- [DESCRIPTION OF THE TASK] Go through the entries, filter for the word "Given", and copy every line that has it.

====== EXTRACTED RECORDS

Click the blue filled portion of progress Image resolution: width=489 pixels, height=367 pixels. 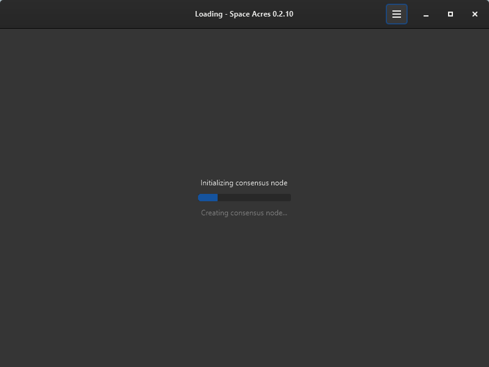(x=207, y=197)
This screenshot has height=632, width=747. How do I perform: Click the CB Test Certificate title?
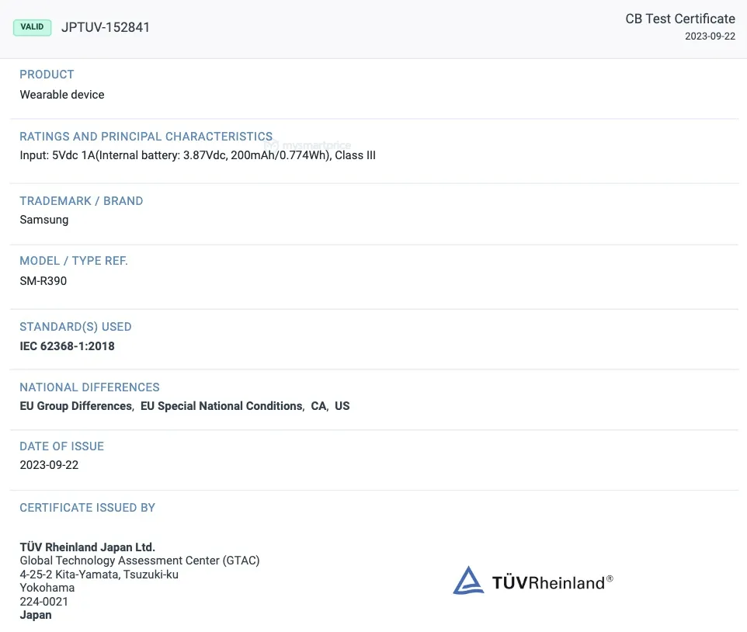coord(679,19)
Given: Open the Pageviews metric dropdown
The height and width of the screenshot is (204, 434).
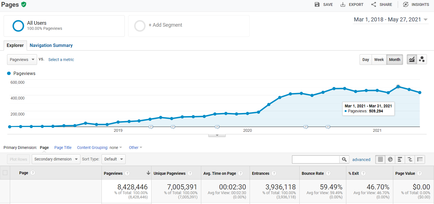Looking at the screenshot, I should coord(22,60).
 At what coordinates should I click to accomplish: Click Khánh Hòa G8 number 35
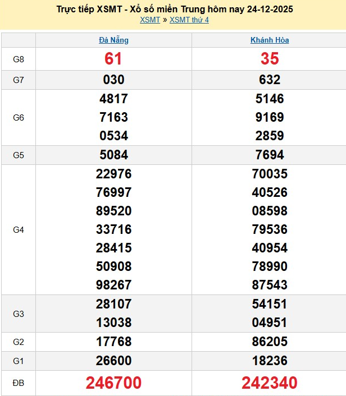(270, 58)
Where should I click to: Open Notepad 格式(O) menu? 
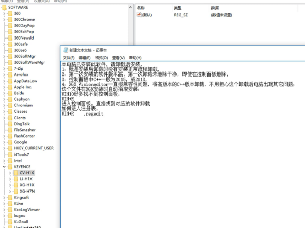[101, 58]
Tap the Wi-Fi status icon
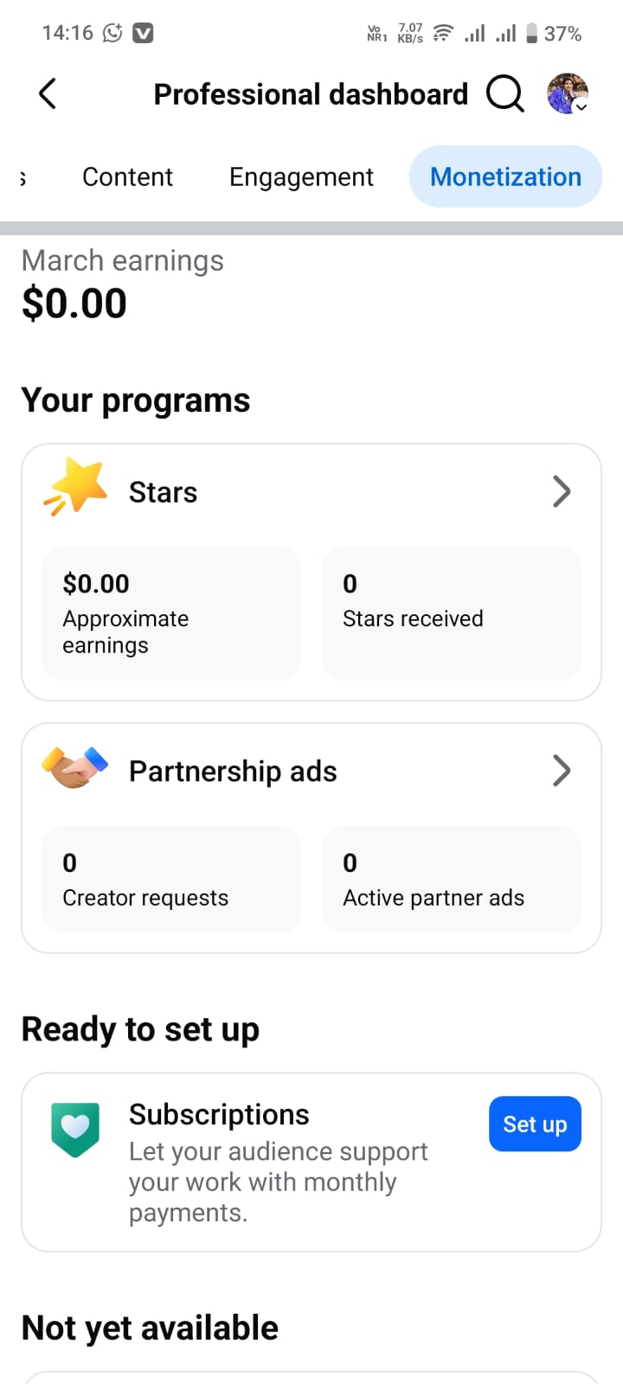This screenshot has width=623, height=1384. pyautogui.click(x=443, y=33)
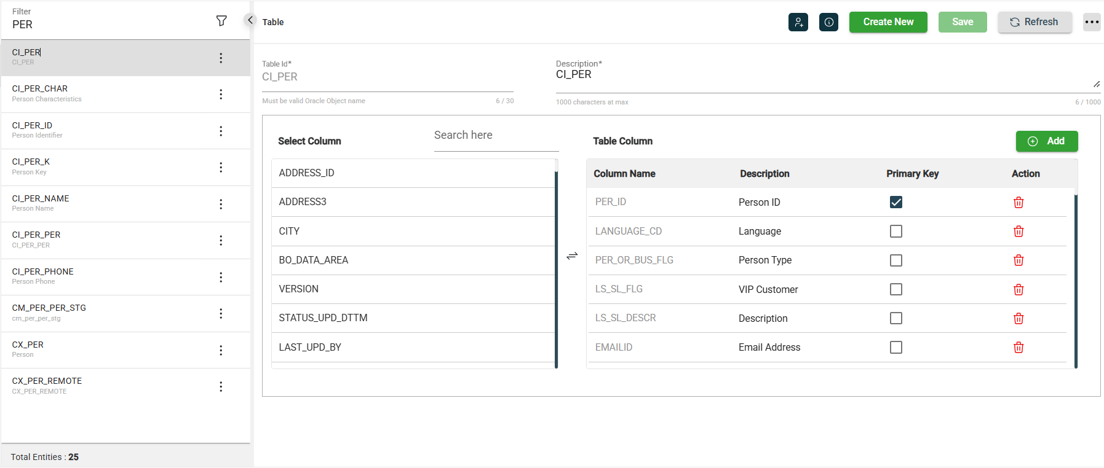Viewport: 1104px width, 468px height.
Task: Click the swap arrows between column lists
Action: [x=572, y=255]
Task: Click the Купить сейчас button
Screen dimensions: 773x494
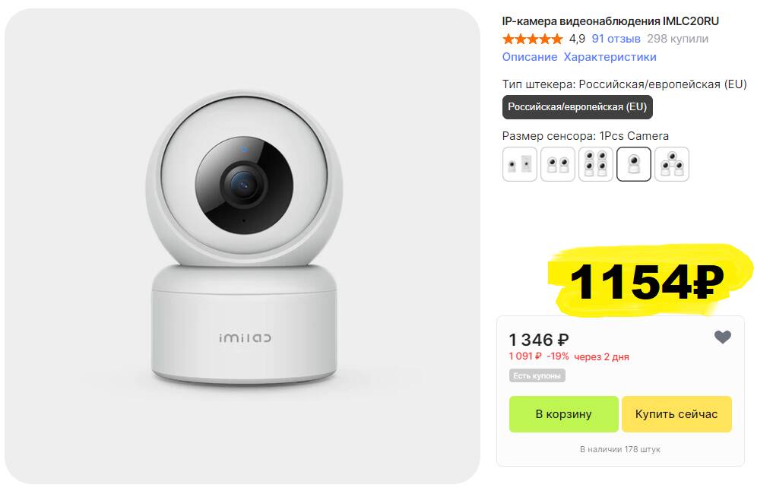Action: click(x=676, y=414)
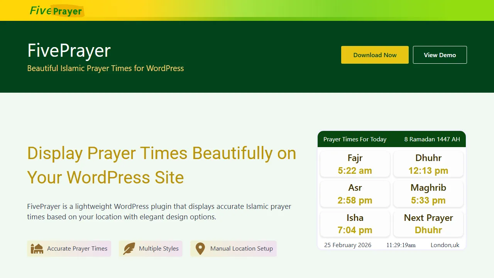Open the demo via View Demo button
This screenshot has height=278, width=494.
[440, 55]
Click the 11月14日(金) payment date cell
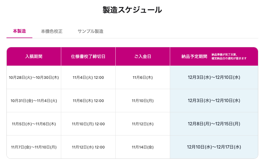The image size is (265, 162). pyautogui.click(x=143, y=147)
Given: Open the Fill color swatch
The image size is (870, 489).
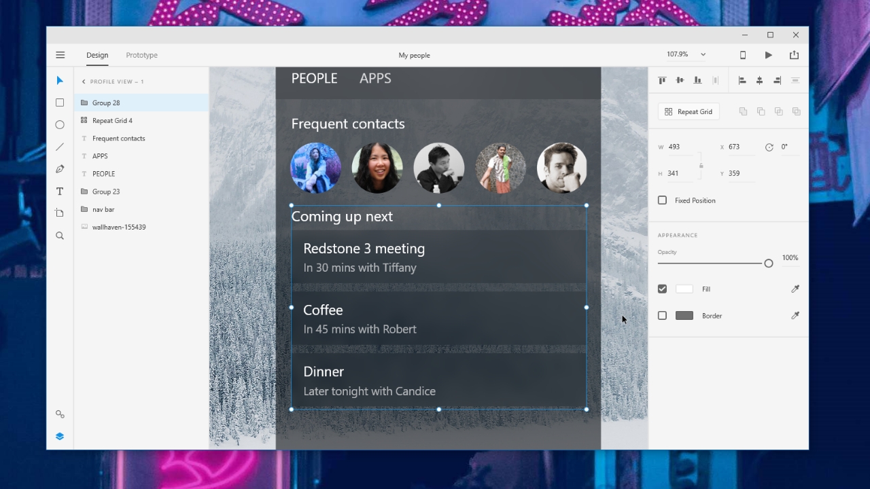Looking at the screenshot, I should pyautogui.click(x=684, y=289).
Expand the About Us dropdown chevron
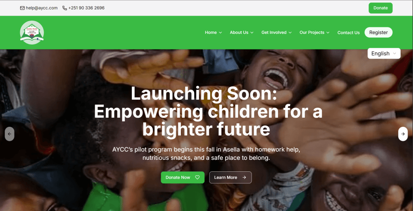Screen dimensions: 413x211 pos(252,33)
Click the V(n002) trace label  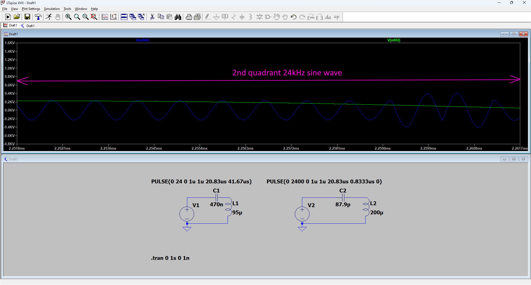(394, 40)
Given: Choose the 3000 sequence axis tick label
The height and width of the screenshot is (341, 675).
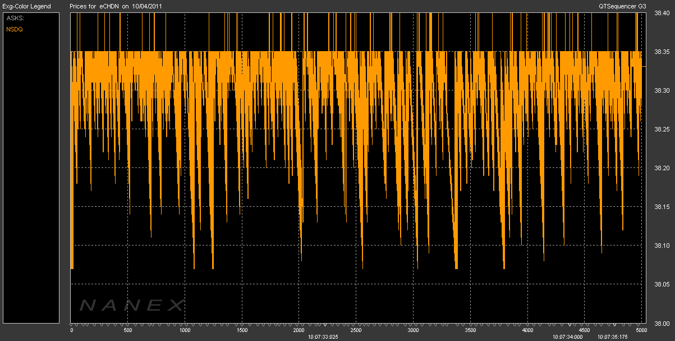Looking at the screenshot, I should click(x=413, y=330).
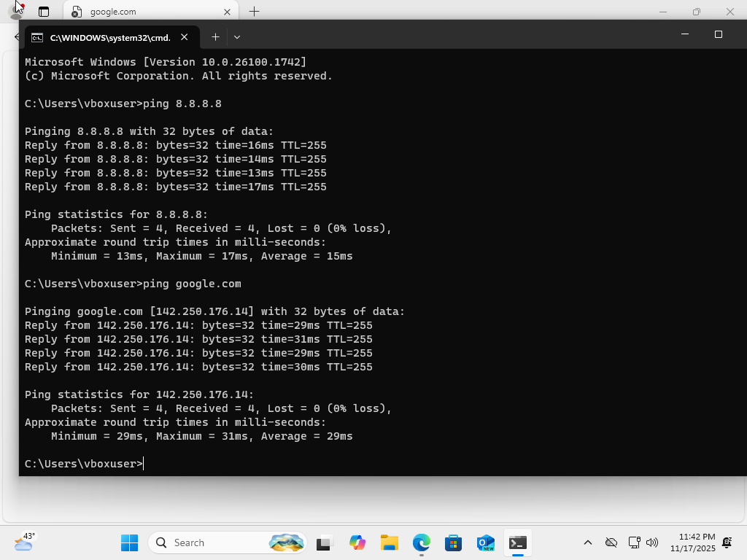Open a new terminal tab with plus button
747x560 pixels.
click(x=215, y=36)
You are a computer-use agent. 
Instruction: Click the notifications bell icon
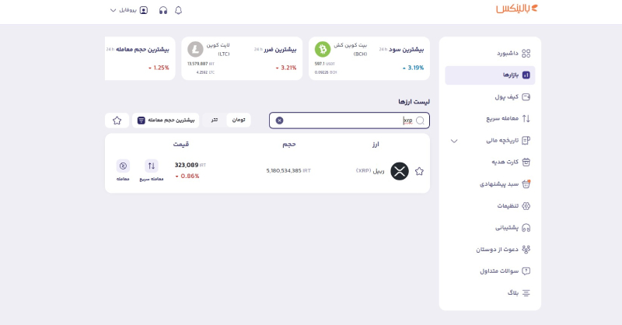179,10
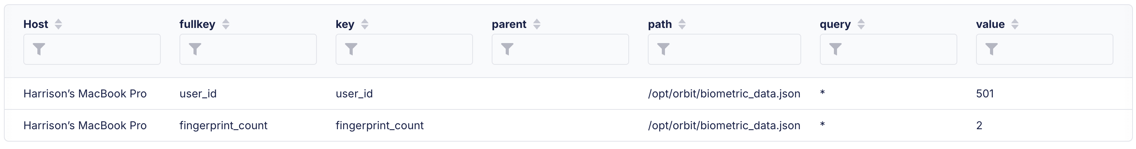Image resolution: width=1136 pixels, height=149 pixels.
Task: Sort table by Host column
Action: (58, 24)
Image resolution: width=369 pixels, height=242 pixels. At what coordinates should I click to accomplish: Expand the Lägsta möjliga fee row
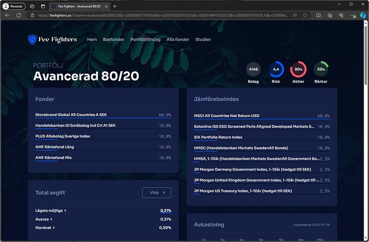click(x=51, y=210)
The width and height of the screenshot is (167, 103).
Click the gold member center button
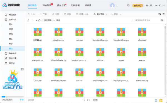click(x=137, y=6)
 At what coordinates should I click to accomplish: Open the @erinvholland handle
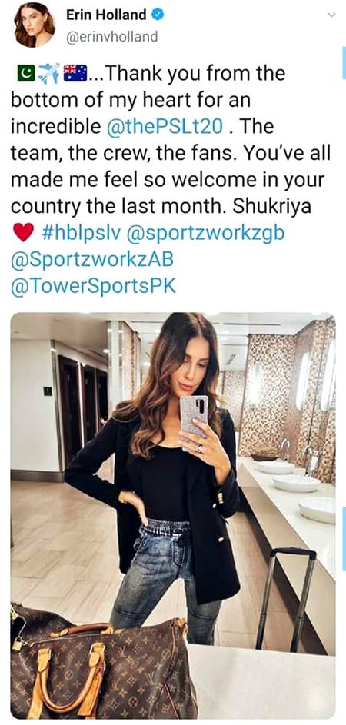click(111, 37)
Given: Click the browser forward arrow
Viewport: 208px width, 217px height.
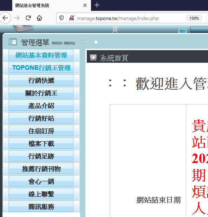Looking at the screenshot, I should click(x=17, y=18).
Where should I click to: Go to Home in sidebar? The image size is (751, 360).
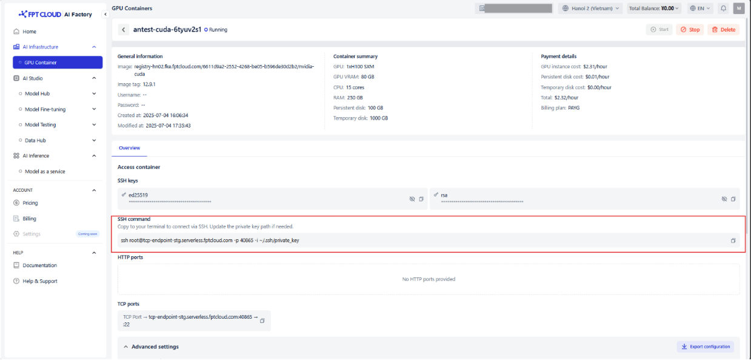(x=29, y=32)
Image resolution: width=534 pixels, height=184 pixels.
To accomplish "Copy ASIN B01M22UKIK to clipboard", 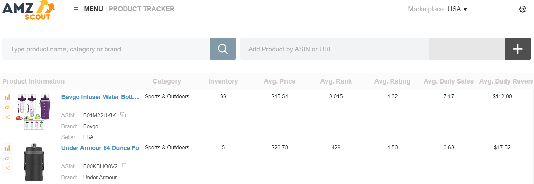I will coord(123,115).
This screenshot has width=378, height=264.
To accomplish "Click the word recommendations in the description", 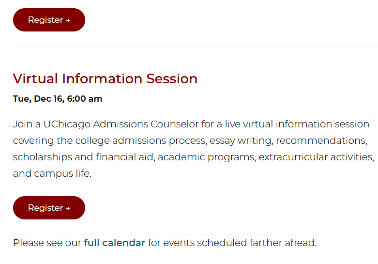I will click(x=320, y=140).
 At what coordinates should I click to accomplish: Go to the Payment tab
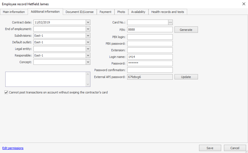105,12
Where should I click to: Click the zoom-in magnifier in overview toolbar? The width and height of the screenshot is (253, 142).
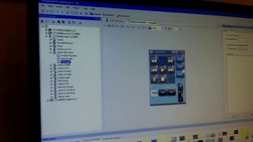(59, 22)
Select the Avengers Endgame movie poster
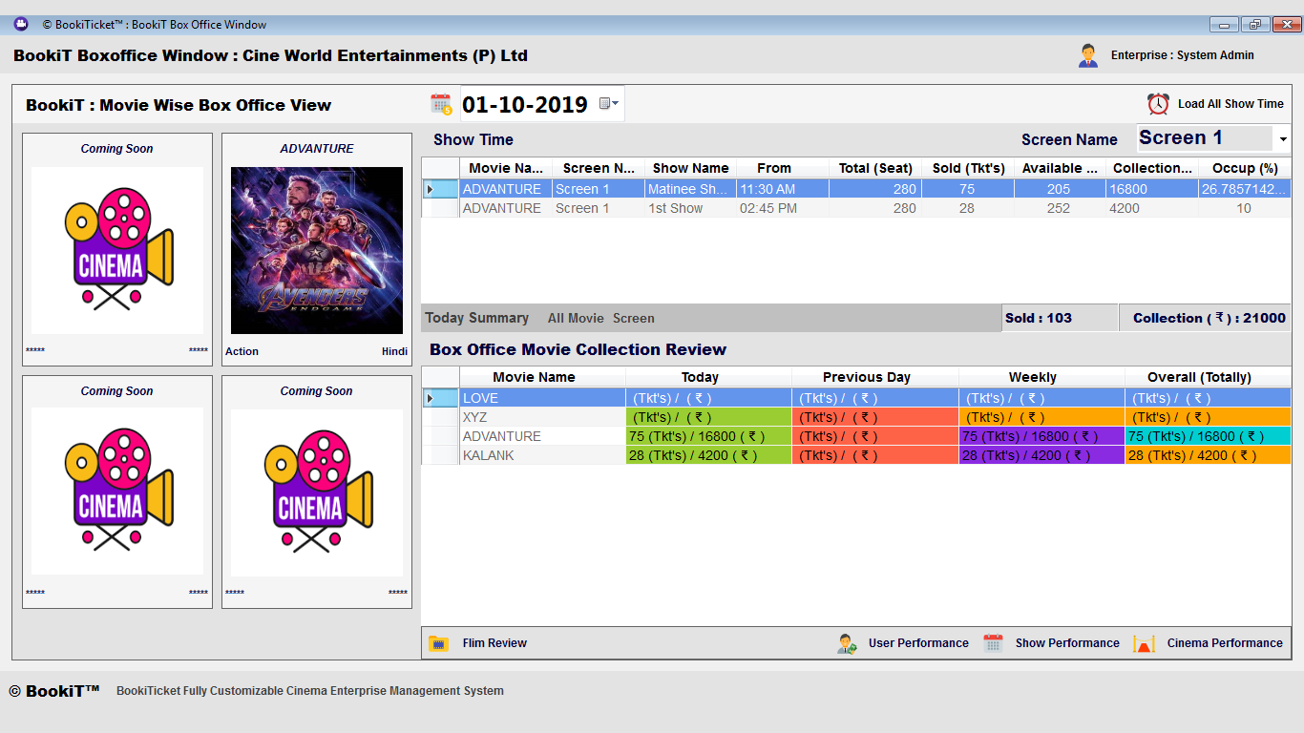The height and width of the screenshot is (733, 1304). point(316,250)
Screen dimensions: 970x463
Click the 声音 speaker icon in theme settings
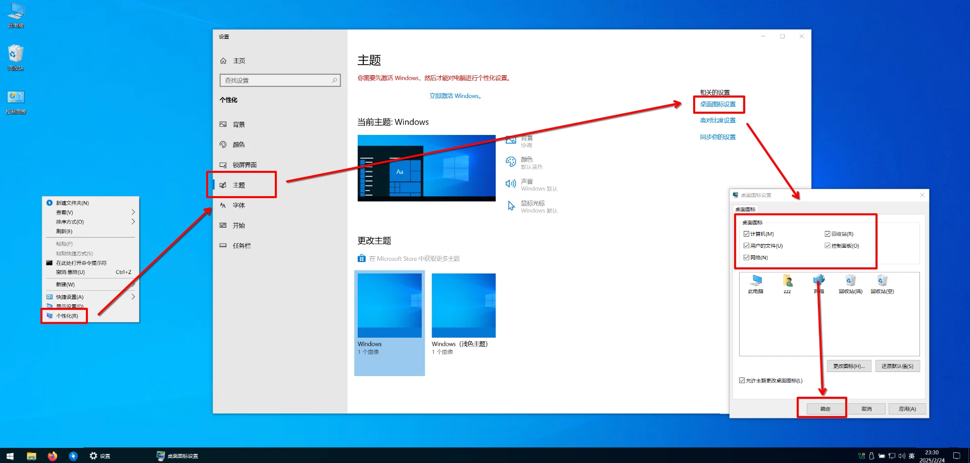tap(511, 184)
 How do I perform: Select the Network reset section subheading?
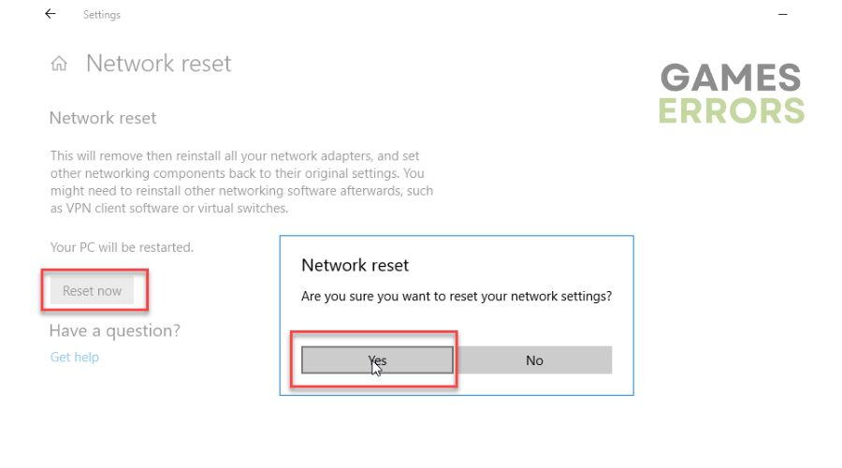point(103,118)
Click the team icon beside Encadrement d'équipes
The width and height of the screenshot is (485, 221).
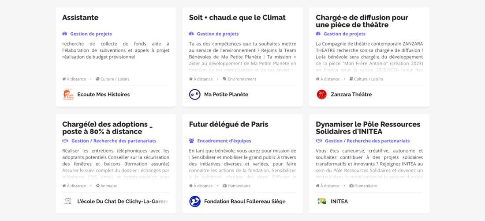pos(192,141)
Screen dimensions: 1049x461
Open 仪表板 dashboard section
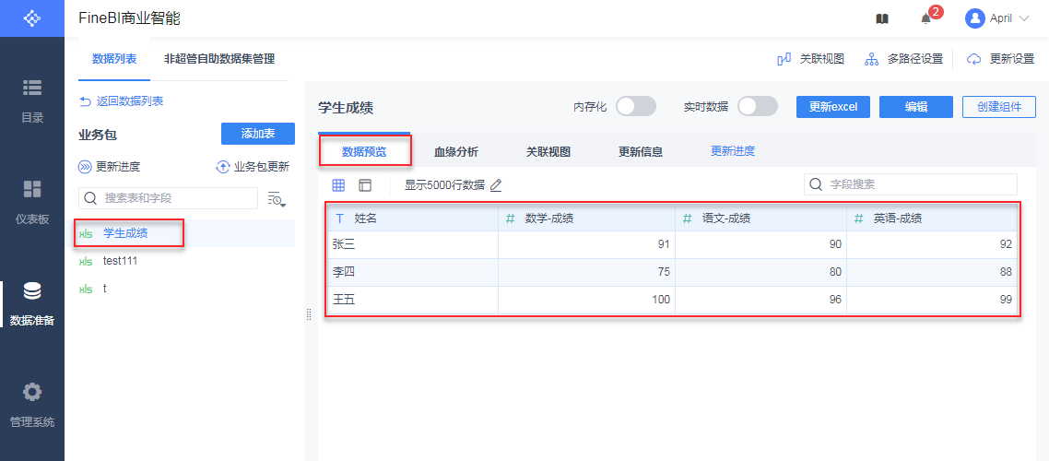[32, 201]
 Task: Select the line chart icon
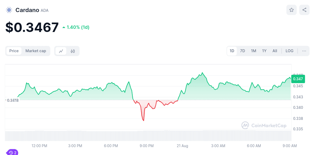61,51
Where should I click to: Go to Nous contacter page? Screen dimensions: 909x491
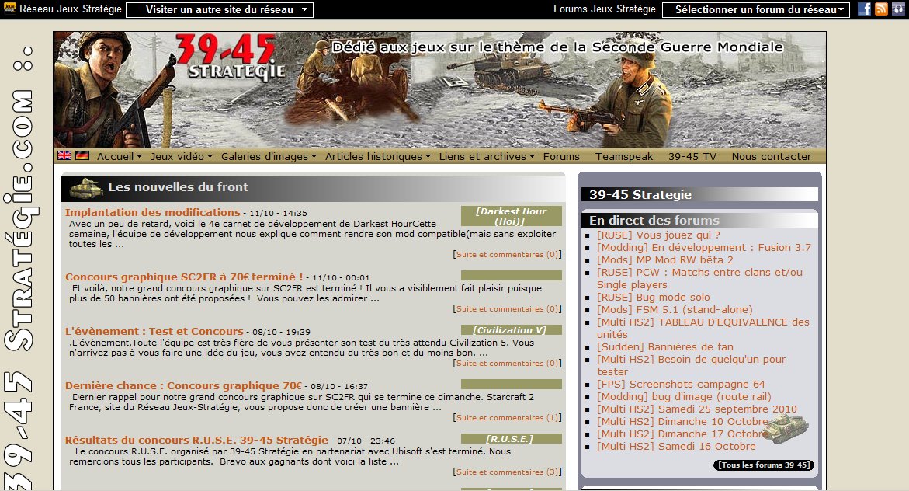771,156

============

- [ANSWER]
Given: Open the Pageviews metric dropdown
Given: Open the Fill color swatch
Given: Choose the 3000 sequence axis tick label
Given: Click the browser forward arrow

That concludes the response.